◆ Your task
Rewrite the records below, changing every "Locate an element on the screen" to "Find an element on the page" and leaving everything else as it is.

[Data listing]
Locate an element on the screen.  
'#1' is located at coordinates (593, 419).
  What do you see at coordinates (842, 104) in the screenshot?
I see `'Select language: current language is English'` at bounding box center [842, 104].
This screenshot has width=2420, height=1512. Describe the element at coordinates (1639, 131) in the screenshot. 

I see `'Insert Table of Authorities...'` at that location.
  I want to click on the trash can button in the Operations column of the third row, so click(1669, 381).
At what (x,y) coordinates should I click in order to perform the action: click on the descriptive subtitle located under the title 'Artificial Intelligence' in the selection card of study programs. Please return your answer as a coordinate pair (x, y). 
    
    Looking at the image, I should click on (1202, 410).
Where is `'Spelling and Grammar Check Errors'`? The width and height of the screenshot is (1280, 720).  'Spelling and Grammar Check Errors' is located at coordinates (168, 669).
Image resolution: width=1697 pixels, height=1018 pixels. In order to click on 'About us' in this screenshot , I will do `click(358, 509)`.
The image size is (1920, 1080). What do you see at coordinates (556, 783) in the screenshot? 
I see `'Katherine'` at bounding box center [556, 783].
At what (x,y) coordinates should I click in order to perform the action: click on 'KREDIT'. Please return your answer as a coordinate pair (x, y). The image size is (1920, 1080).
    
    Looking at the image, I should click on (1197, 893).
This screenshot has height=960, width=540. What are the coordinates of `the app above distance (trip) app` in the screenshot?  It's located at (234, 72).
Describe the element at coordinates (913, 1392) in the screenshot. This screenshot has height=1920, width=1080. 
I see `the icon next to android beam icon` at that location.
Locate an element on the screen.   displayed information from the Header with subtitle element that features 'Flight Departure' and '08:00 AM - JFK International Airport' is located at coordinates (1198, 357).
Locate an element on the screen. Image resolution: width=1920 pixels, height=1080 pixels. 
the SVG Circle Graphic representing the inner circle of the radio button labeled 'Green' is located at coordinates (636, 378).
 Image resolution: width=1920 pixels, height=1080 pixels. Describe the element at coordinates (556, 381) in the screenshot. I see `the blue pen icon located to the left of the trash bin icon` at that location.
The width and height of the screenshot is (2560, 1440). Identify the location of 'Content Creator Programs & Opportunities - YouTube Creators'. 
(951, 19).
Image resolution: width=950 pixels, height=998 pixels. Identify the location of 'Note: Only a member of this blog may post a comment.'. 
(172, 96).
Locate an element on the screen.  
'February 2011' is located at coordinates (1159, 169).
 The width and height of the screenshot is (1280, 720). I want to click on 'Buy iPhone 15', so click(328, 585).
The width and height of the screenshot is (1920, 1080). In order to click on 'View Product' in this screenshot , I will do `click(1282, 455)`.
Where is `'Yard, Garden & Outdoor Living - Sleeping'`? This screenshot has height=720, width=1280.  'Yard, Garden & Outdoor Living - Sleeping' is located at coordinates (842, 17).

◆ Answer to this exercise
Find an element on the page.  
'#1' is located at coordinates (593, 419).
  What do you see at coordinates (842, 104) in the screenshot?
I see `'Select language: current language is English'` at bounding box center [842, 104].
This screenshot has width=2420, height=1512. Describe the element at coordinates (1639, 131) in the screenshot. 

I see `'Insert Table of Authorities...'` at that location.
  I want to click on the trash can button in the Operations column of the third row, so click(1669, 381).
At what (x,y) coordinates should I click in order to perform the action: click on the descriptive subtitle located under the title 'Artificial Intelligence' in the selection card of study programs. Please return your answer as a coordinate pair (x, y). 
    
    Looking at the image, I should click on (1202, 410).
Where is `'Spelling and Grammar Check Errors'`? The width and height of the screenshot is (1280, 720).  'Spelling and Grammar Check Errors' is located at coordinates (168, 669).
Image resolution: width=1697 pixels, height=1018 pixels. In order to click on 'About us' in this screenshot , I will do `click(358, 509)`.
The image size is (1920, 1080). What do you see at coordinates (556, 783) in the screenshot? 
I see `'Katherine'` at bounding box center [556, 783].
At what (x,y) coordinates should I click in order to perform the action: click on 'KREDIT'. Please return your answer as a coordinate pair (x, y). The image size is (1920, 1080).
    
    Looking at the image, I should click on (1197, 893).
This screenshot has height=960, width=540. What are the coordinates of `the app above distance (trip) app` in the screenshot?  It's located at (234, 72).
Describe the element at coordinates (913, 1392) in the screenshot. This screenshot has height=1920, width=1080. 
I see `the icon next to android beam icon` at that location.
Find an element on the page.   displayed information from the Header with subtitle element that features 'Flight Departure' and '08:00 AM - JFK International Airport' is located at coordinates (1198, 357).
Find an element on the page. Image resolution: width=1920 pixels, height=1080 pixels. 
the SVG Circle Graphic representing the inner circle of the radio button labeled 'Green' is located at coordinates (636, 378).
 Image resolution: width=1920 pixels, height=1080 pixels. Describe the element at coordinates (556, 381) in the screenshot. I see `the blue pen icon located to the left of the trash bin icon` at that location.
The width and height of the screenshot is (2560, 1440). Identify the location of 'Content Creator Programs & Opportunities - YouTube Creators'. 
(951, 19).
Image resolution: width=950 pixels, height=998 pixels. Identify the location of 'Note: Only a member of this blog may post a comment.'. 
(172, 96).
Find an element on the page.  
'February 2011' is located at coordinates (1159, 169).
 The width and height of the screenshot is (1280, 720). I want to click on 'Buy iPhone 15', so click(328, 585).
The width and height of the screenshot is (1920, 1080). In order to click on 'View Product' in this screenshot , I will do `click(1282, 455)`.
Where is `'Yard, Garden & Outdoor Living - Sleeping'`? This screenshot has height=720, width=1280.  'Yard, Garden & Outdoor Living - Sleeping' is located at coordinates (842, 17).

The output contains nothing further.